§ **YOUR INSTRUCTIONS**: Return exactly the lines of the entries that start at the line containing "The height and width of the screenshot is (678, 1280)." and continue to the last line. Omit the pictures.

[Data records]
◆ ◆ ◆ ◆ ◆

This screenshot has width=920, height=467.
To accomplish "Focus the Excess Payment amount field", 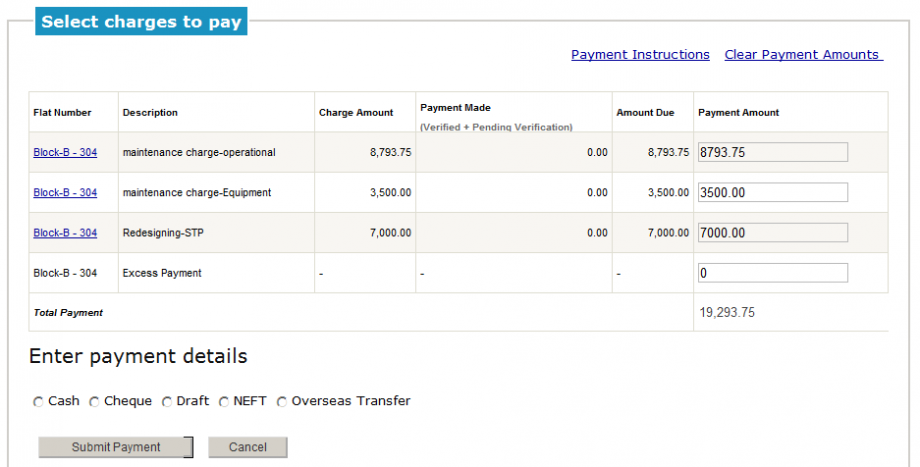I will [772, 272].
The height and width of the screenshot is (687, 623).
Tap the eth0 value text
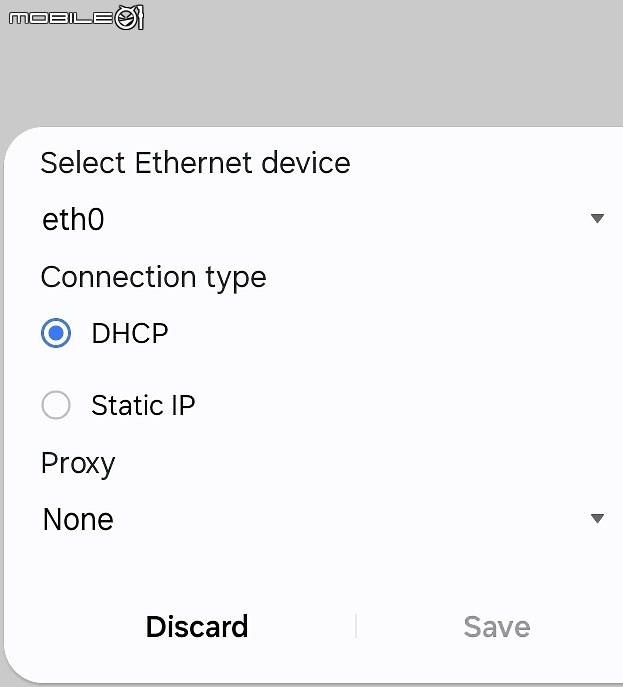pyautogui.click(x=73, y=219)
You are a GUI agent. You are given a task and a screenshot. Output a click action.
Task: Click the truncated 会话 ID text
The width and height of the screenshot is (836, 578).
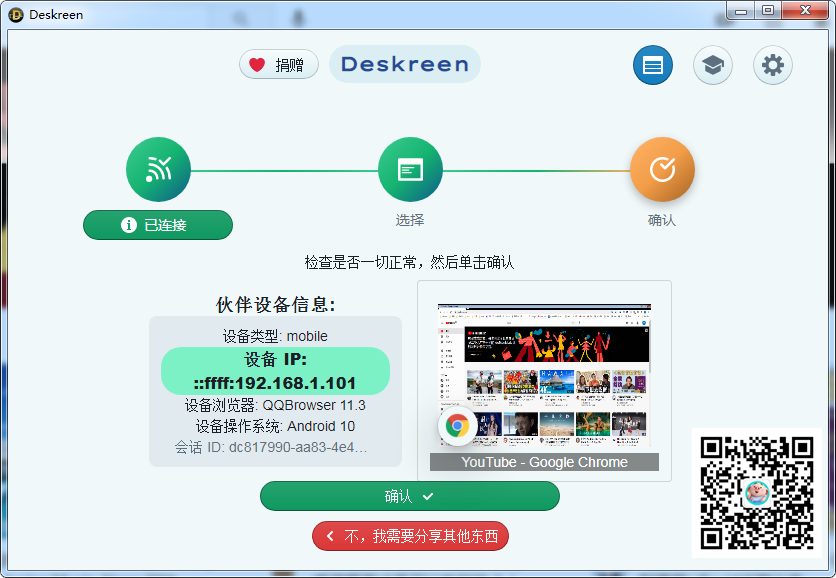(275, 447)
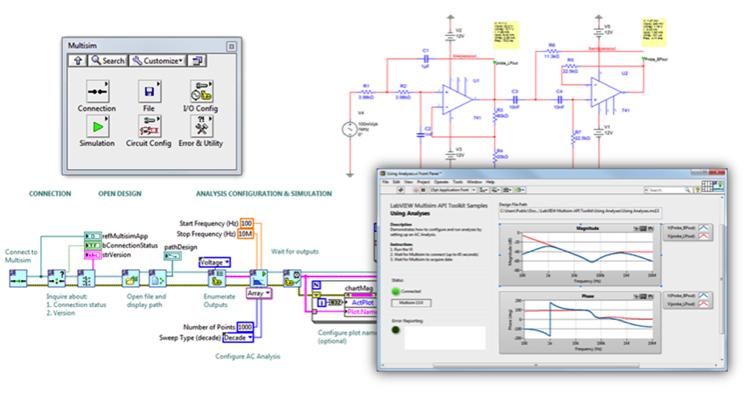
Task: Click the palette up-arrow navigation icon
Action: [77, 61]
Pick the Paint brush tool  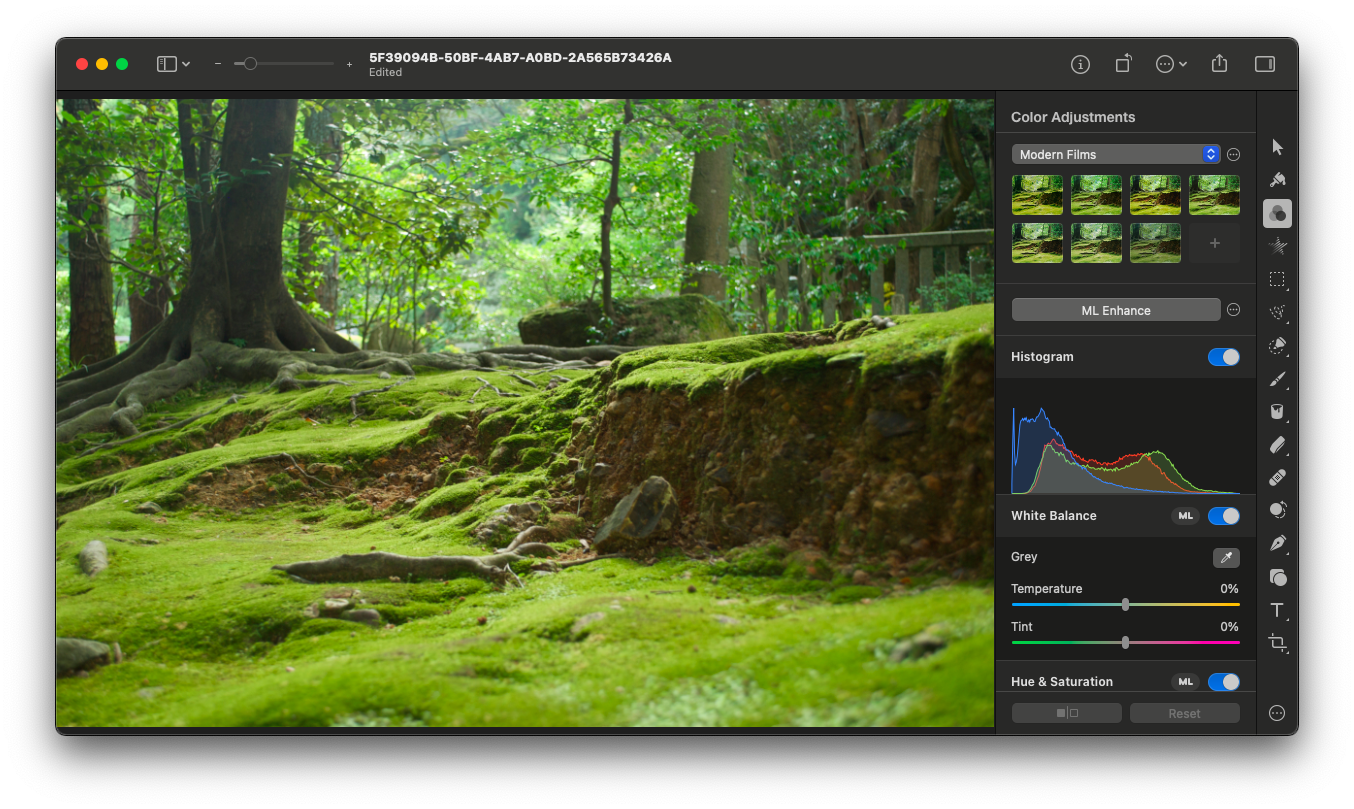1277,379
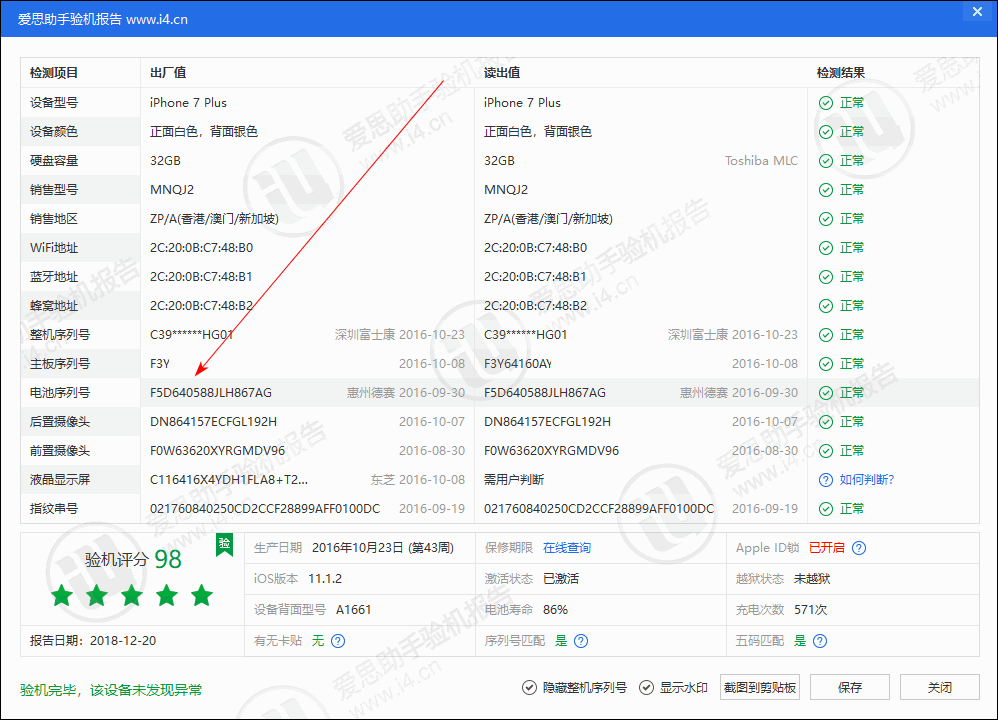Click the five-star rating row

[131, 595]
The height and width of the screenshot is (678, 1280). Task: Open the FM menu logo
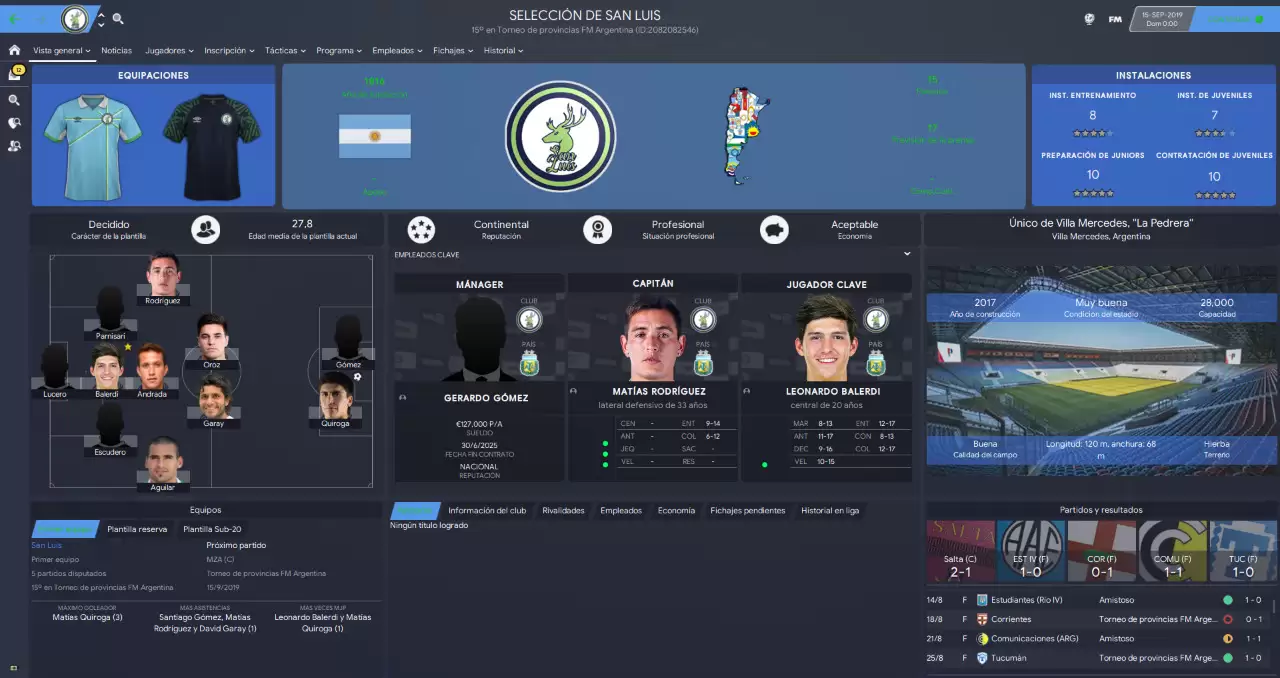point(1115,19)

◆ ◆ ◆ ◆ ◆

§ **ANSWER SECTION**:
The height and width of the screenshot is (678, 1280). Task: Open the FM menu logo
point(1115,19)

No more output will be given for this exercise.